>>>

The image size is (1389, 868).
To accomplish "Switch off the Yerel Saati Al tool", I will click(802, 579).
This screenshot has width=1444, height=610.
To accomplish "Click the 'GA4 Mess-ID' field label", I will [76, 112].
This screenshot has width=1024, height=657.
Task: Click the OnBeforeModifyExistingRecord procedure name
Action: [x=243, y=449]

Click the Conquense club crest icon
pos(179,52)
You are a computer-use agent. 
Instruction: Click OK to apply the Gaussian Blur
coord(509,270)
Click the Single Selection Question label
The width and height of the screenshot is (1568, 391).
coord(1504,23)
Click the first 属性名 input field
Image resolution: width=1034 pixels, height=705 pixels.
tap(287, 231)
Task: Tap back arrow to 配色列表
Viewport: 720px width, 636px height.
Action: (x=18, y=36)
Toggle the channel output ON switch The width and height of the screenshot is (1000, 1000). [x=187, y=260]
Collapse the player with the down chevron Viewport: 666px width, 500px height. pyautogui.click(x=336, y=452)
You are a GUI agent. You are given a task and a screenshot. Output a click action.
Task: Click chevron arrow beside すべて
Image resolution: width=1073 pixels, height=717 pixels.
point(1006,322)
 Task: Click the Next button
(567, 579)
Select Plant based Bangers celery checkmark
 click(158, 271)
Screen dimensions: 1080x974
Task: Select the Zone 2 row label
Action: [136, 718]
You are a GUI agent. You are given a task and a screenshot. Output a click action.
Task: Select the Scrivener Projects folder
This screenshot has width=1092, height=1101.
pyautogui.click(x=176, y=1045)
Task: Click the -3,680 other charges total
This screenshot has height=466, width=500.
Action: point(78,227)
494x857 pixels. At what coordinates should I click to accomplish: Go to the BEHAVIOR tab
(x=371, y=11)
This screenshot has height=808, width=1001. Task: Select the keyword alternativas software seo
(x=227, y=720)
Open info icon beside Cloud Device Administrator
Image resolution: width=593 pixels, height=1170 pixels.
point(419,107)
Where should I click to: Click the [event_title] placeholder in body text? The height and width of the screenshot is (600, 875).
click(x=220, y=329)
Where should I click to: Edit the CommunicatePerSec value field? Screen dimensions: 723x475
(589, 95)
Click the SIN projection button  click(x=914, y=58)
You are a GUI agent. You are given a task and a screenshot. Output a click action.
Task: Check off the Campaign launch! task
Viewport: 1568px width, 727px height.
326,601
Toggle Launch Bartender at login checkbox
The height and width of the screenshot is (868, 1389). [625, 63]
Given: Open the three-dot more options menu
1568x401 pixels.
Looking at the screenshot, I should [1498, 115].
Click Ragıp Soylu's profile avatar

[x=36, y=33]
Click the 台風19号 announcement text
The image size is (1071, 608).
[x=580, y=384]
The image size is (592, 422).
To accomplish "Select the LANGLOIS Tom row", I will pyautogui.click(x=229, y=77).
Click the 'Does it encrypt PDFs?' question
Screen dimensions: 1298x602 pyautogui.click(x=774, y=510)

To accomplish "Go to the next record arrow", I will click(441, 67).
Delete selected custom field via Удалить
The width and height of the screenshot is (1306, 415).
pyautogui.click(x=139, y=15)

<<<

Pull out each line of the records holding the string "chevron".

### Solution
Collapse the player with the down chevron Viewport: 666px width, 500px height. pyautogui.click(x=336, y=452)
Task: Click chevron arrow beside すべて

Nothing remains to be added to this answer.